▶ _How to complete this task_
Wherever a line in the data below holds "menu", copy that line.

▶ _Entries shown_
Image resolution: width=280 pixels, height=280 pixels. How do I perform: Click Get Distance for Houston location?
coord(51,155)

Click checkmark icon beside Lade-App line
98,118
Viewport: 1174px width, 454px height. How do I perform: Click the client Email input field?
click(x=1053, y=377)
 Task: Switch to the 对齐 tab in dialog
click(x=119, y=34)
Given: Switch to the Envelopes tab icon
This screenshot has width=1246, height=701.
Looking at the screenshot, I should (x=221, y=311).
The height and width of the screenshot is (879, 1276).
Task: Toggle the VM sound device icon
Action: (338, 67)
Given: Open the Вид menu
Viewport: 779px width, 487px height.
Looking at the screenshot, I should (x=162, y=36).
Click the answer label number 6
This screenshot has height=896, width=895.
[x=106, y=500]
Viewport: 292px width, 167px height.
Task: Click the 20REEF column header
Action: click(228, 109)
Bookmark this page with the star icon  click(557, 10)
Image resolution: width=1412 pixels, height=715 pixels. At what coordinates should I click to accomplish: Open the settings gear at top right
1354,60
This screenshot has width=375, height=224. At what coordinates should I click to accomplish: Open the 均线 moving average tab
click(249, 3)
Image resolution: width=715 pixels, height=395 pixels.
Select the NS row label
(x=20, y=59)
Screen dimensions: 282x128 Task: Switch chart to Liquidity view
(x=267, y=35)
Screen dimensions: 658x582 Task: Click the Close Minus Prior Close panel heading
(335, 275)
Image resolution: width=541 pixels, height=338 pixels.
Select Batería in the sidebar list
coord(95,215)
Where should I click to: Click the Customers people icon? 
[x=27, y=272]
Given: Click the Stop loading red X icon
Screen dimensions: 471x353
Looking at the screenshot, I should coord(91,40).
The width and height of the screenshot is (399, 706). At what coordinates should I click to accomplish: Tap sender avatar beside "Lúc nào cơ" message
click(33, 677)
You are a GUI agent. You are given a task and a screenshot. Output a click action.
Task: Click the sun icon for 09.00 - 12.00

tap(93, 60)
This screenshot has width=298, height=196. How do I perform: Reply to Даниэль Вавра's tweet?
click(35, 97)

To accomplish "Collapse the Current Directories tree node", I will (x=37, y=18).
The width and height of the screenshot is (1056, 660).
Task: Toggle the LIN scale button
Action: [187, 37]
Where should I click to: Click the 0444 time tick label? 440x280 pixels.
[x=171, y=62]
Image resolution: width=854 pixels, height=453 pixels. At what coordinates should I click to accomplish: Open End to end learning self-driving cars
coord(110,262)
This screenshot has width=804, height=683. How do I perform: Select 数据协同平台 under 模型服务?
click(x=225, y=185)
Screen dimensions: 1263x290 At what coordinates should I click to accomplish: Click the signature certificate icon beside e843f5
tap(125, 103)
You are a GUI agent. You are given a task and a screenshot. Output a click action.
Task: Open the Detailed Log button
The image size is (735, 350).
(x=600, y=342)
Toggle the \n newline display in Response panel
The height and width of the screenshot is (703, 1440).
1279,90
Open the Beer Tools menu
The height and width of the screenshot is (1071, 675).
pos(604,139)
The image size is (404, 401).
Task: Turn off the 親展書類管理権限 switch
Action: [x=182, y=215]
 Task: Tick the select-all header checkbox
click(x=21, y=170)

▶ _Result of this exercise_
Given: Open the Вид menu
Open the Beer Tools menu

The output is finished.